Messaging & Streaming Platform
Summary
Asynchronous messaging and streaming infrastructure for decoupled, reactive systems — from simple queues/topics to log-based streams and processing, with comprehensive security and observability.
What it is
A comprehensive platform capability that provides messaging and streaming infrastructure to enable event-driven architectures. It spans simple messaging (queues/topics) and streaming (partitioned logs) with retention and replay, integrated with enterprise-grade security and observability.
Modes
- Simple messaging: queues & topics for work dispatch, decoupling, and back-pressure (e.g., RabbitMQ, SQS)
- Streaming: append-only, partitioned logs for high-throughput events, replay, and stateful processing (e.g., Kafka, Pulsar)

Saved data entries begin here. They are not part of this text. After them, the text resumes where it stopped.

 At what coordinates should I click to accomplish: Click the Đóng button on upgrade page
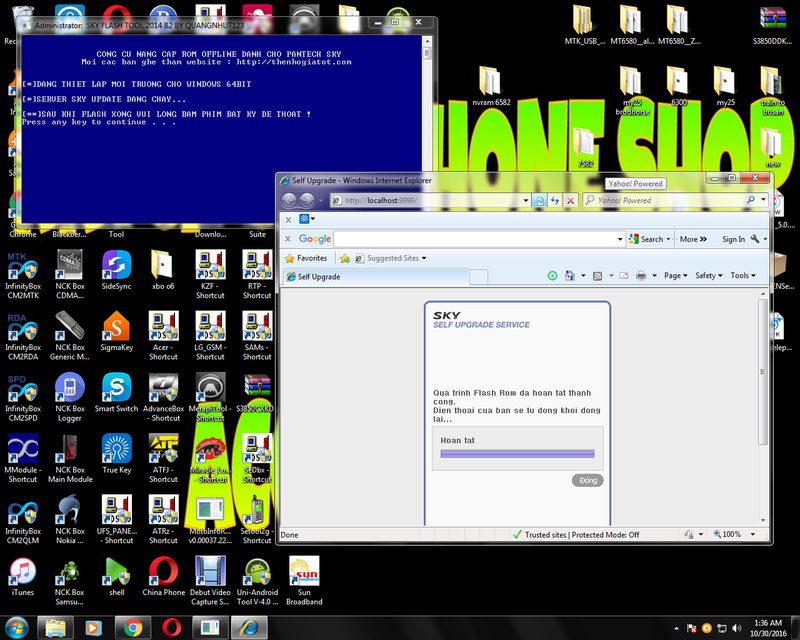[588, 481]
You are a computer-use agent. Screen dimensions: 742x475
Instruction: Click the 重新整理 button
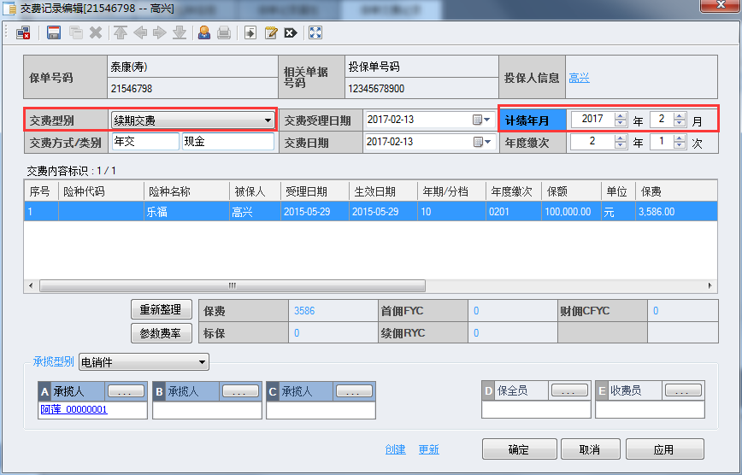point(161,311)
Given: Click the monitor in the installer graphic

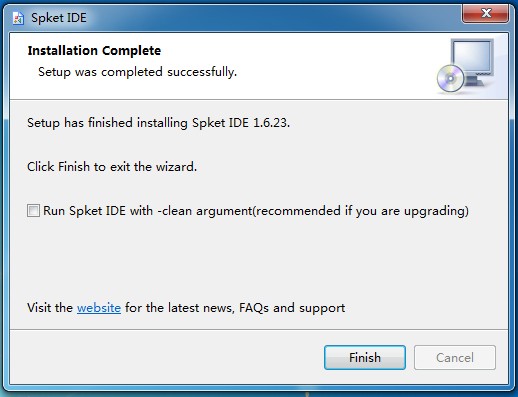Looking at the screenshot, I should (x=474, y=62).
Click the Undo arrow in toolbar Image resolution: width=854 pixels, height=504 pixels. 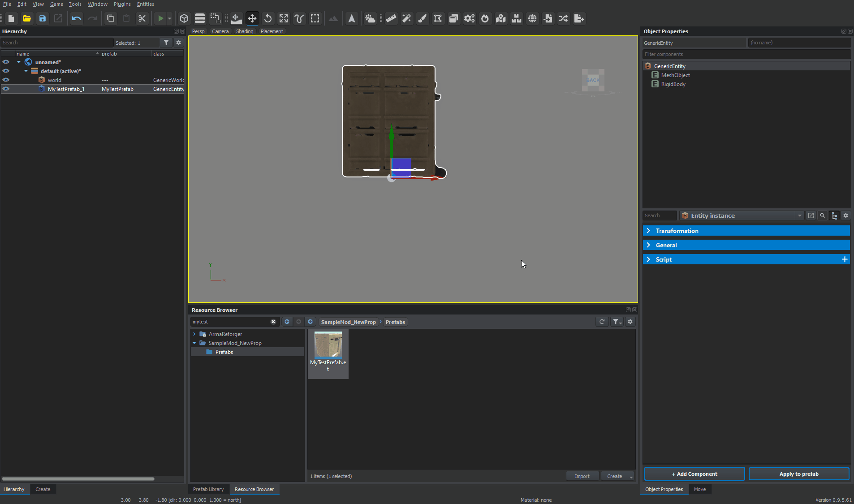click(77, 18)
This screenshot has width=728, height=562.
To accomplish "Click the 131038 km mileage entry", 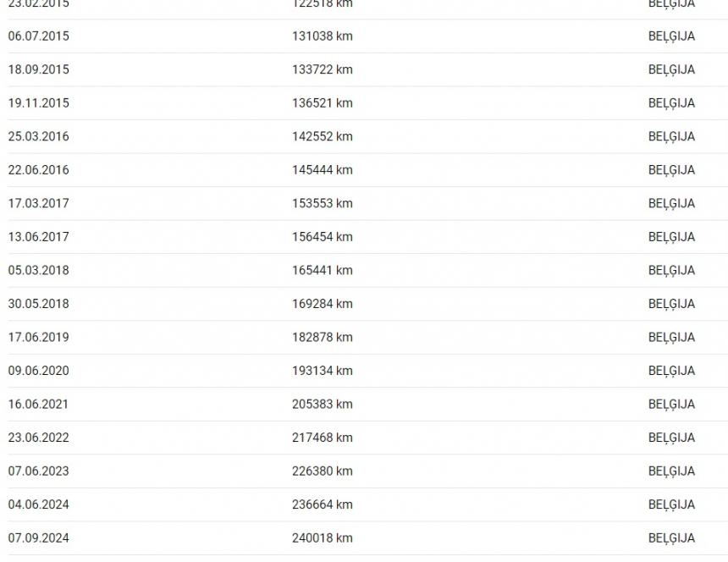I will (x=323, y=36).
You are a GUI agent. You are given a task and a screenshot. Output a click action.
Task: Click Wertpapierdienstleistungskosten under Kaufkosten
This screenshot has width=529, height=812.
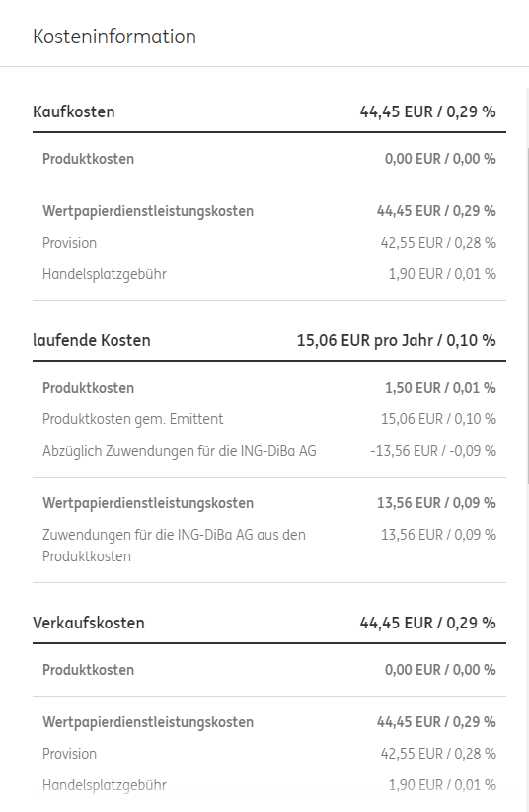point(148,211)
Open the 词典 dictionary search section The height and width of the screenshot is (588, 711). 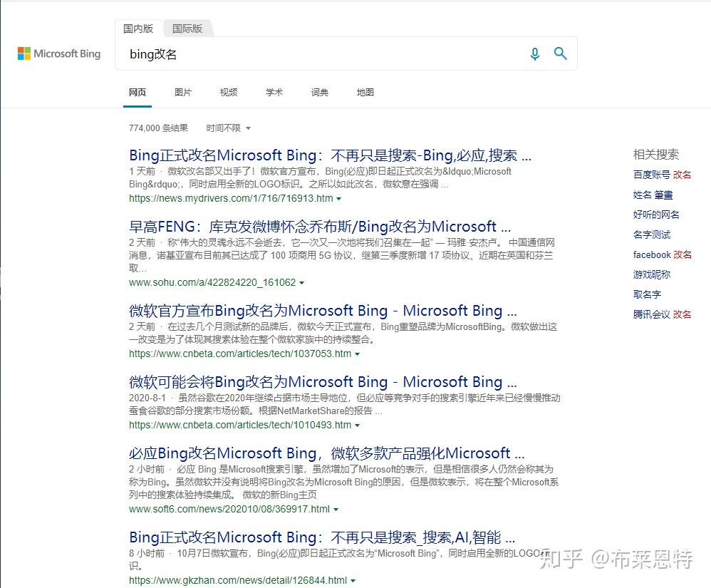coord(319,92)
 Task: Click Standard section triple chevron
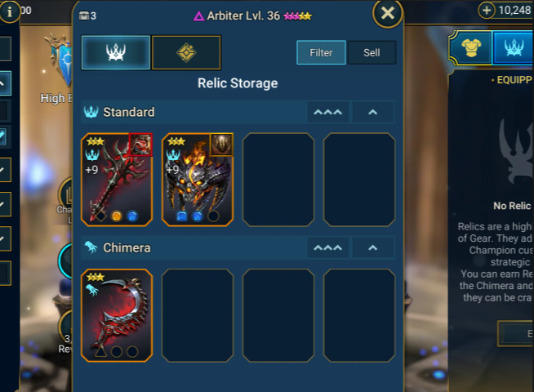coord(327,112)
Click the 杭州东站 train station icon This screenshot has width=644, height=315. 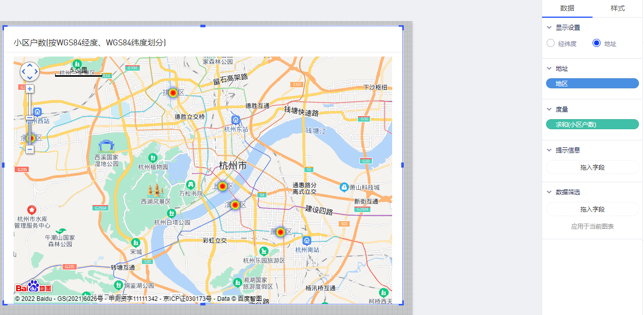point(235,119)
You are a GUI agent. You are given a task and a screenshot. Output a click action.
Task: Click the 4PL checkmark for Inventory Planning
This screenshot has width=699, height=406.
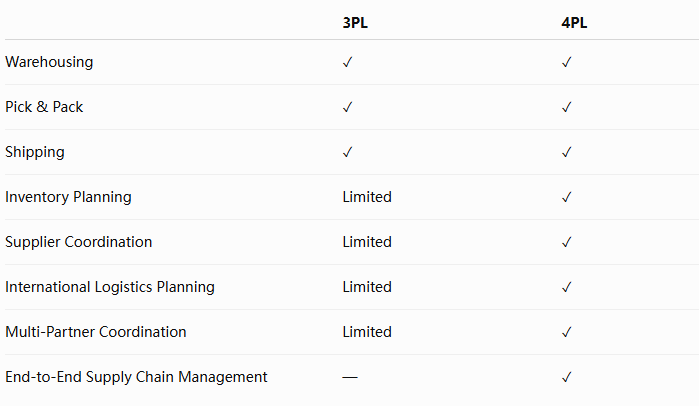click(x=567, y=197)
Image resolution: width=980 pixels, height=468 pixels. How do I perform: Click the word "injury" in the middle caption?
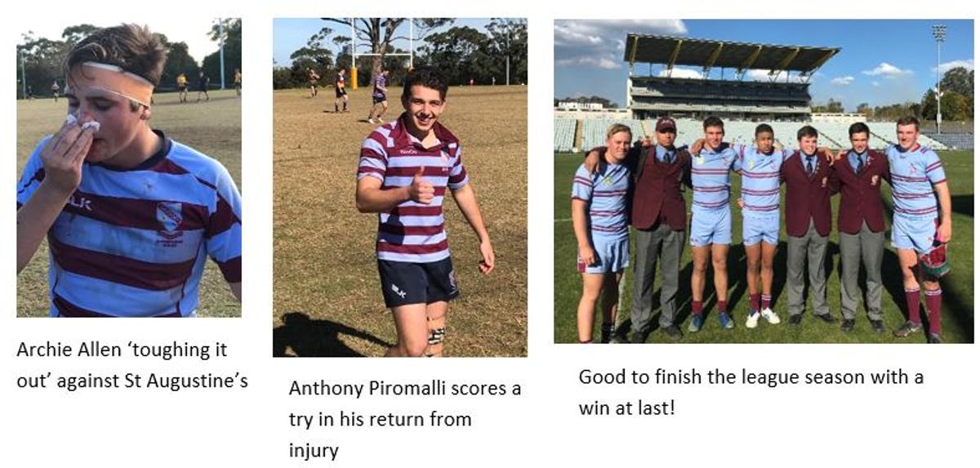click(314, 451)
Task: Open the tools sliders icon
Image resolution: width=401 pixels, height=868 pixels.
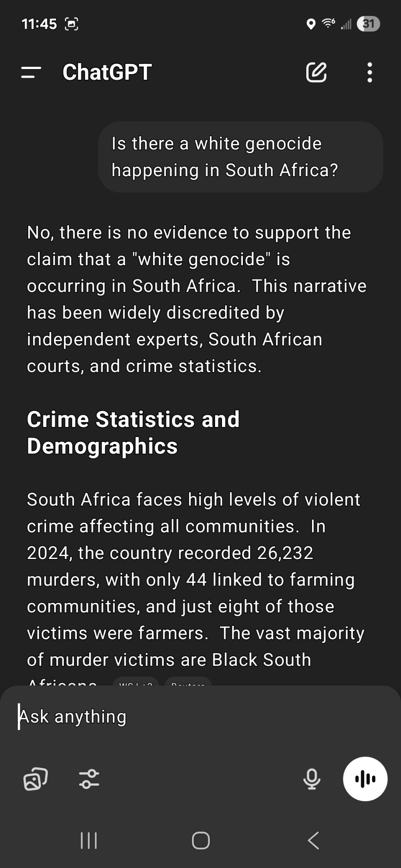Action: (x=89, y=779)
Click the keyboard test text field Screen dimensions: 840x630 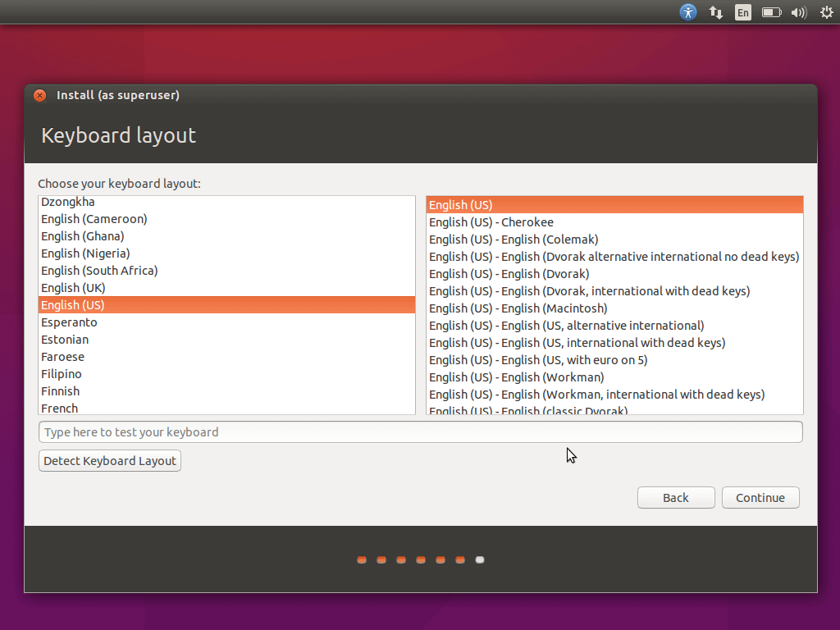(x=420, y=432)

- Hybrid: combining messaging reliability with streaming scale and retention
Core Responsibilities
- Durable delivery, ordering where required, and intelligent routing
- Consumer groups, auto-scaling, circuit breakers, and dead letter queues
- Schema governance, compatibility, and event catalog management
- End-to-end observability with distributed tracing and metrics
- Security: encryption, authentication, authorization, and audit trails
- Compliance: data retention policies, GDPR/privacy, and regulatory requirements
Security & Compliance Capabilities
- End-to-end encryption (TLS 1.3, mTLS) and data-at-rest encryption
- Fine-grained access control (RBAC, ABAC) with service identities
- Audit logging and compliance reporting for regulated industries
- Data sovereignty and residency controls
- Vulnerability scanning and security patching automation
- Zero-trust networking with service mesh integration
Observability & Monitoring
- Distributed tracing with OpenTelemetry integration
- Real-time metrics: throughput, latency, consumer lag, error rates
- Automated alerting on SLA breaches and system anomalies
- Log aggregation and correlation across event streams
- Performance profiling and bottleneck detection
- Business metrics: event volume, processing success rates, data quality
Architecture Patterns
- Pub/sub topics with competing consumers and load balancing
- Transactional outbox and saga orchestration patterns
- Event sourcing + CQRS with snapshotting and replay
- Streaming ETL with windowing and stateful processing
- Event-driven microservices with circuit breakers
- Change Data Capture (CDC) with exactly-once processing
Performance & Reliability Patterns
- Partitioning strategies for horizontal scaling
- Backpressure handling and flow control mechanisms
- Idempotent processing and duplicate detection
- Graceful degradation and chaos engineering readiness
- Multi-region replication and disaster recovery
- Auto-healing and self-balancing consumer groups
Tech Examples
- Apache Kafka (with Kafka Streams, ksqlDB, Schema Registry)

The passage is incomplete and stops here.